* _Entries provided_:
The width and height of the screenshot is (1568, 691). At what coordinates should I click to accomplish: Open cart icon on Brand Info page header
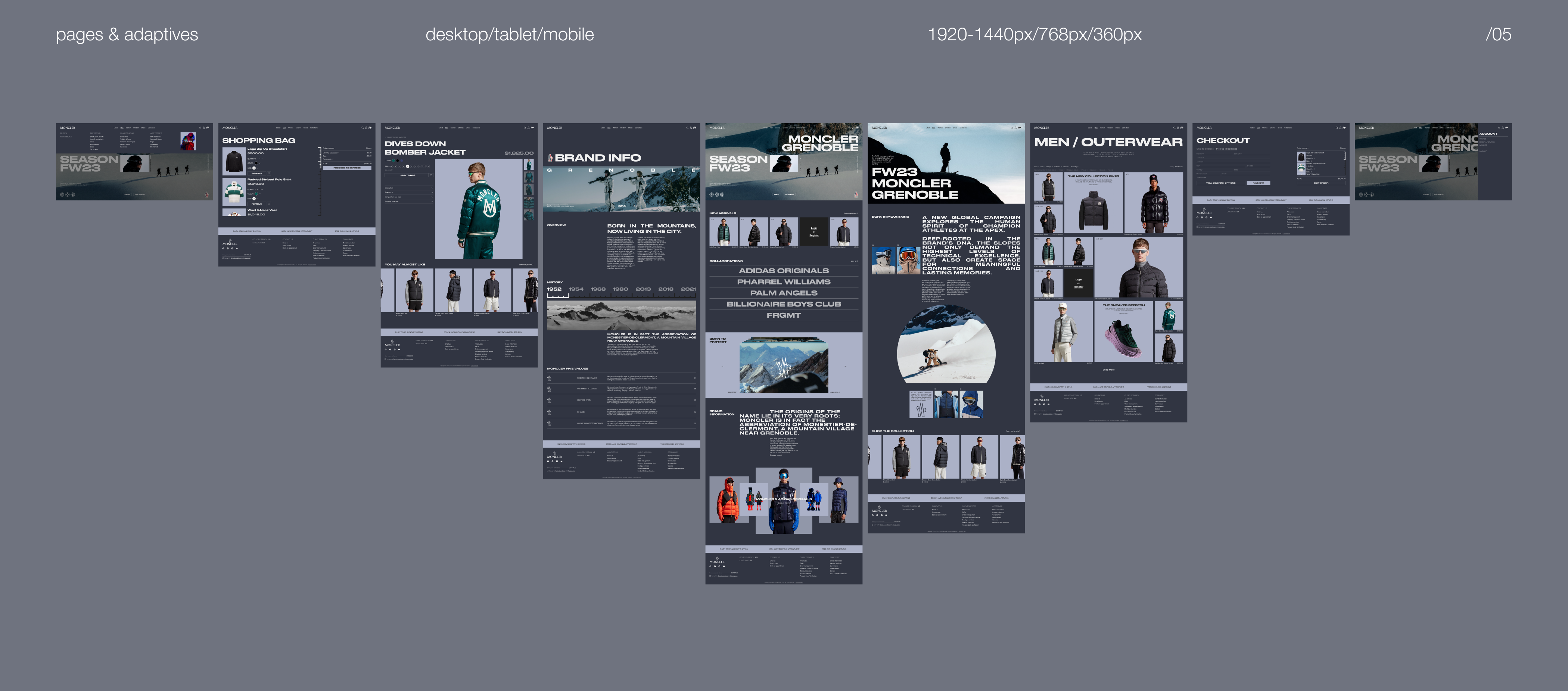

---

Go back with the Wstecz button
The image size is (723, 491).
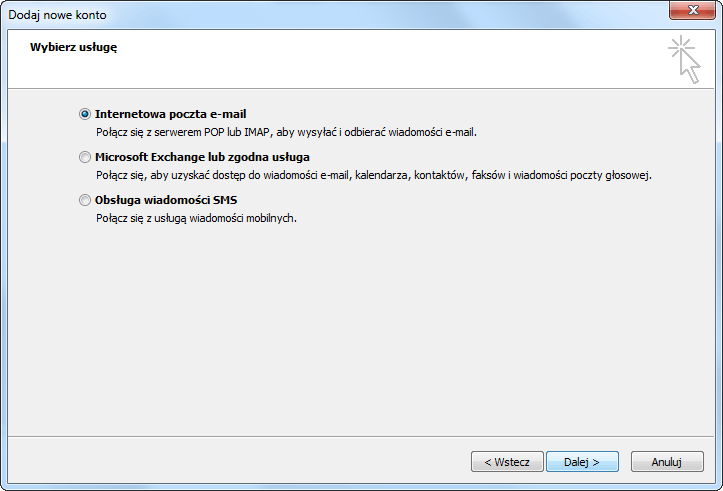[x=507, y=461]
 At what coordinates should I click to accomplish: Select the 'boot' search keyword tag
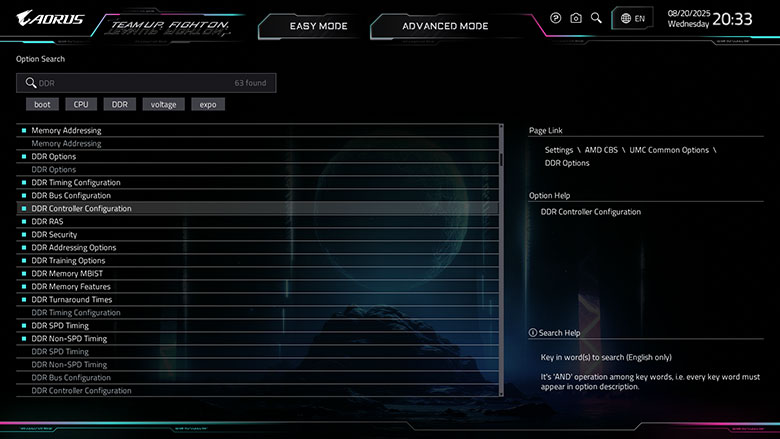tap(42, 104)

* _Given task_: Render the material as a numbered list, leaving out blank lines, starting with the line that contains "At what coordinates should I click to accomplish: Select" and going on through the line that contains "tap(42, 104)". Leave the pictures out of the answer.

* _Exercise solution_:
1.  At what coordinates should I click to accomplish: Select the 'boot' search keyword tag
2. tap(42, 104)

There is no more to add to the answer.